J'ai ri de ma naïveté. J'ai ri d'avoir pu croire que Mark Zukerberg pouvait vraiment déconner avec une des utilisatrices Lambda de son réseau au 1,5 milliard d'utilisateurs et que même sur le ton de la blague il ait accepté ce genre de défi et fixé ce genre de seuil. J'ai ri du joli tour que Callan Brown avait joué au 667 000 personnes qui ont "Liké" son post (dont moi), aux 111 597 personnes qui l'ont commenté (dont moi) et aux 75 200 personnes qui l'ont partagé (dont moi).

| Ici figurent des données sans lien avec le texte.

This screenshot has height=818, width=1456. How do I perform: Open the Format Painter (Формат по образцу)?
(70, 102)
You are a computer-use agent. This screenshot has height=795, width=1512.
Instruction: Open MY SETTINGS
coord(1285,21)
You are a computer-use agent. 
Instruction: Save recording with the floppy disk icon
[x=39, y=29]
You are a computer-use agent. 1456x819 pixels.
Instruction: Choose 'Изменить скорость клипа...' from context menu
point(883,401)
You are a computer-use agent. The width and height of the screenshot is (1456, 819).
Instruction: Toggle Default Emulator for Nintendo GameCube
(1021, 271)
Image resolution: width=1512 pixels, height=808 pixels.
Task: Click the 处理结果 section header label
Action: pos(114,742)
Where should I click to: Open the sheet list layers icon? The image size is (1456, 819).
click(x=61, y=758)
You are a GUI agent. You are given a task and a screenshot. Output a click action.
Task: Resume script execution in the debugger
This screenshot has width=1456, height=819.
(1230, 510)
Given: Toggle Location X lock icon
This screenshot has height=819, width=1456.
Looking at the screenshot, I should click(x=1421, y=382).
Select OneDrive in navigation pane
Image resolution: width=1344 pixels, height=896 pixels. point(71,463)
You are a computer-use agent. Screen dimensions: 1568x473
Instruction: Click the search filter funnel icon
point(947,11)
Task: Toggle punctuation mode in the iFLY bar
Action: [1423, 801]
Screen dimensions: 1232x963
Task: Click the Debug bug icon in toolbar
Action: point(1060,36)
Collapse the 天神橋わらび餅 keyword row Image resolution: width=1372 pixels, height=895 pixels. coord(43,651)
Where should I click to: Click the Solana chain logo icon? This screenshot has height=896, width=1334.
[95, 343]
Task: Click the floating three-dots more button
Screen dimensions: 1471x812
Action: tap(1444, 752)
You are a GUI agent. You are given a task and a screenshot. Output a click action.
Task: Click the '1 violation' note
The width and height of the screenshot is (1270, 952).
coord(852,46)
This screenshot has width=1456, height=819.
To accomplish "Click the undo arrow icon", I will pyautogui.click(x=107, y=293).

J'ai ri et je me suis posé une question. Combien de ces 667 000 personnes, en rediffusant cette "info", ont eu conscience qu'il s'agissait d'un Fake ? Probablement très peu. Combien de ces personnes, après avoir rediffusé cette "info", ont eu la curiosité de revenir voir le post original, sur la page originale de Callan Brown et ont donc pu, éventuellement constater qu'il s'agissait d'un Fake ? Et comment expliquer la formidable viralité de ce post, somme toute assez improbable, autrement que par un subtil mélange d'envie de partager un sentiment de colère au travers d'un "jeu" qui nous confère le sentiment d'une toute puissance capable, pour le coup, d'influencer Facebook, de dominer la machine algorithmique, de s'introduire dans la brèche ouverte par le pari de Zuckerberg ? Qu'avons-nous à perdre à liker, commenter et partager cela ? Qu'avons-nous à perdre à jouer ce jeu là ? Un pari Pascalien. Au sens premier.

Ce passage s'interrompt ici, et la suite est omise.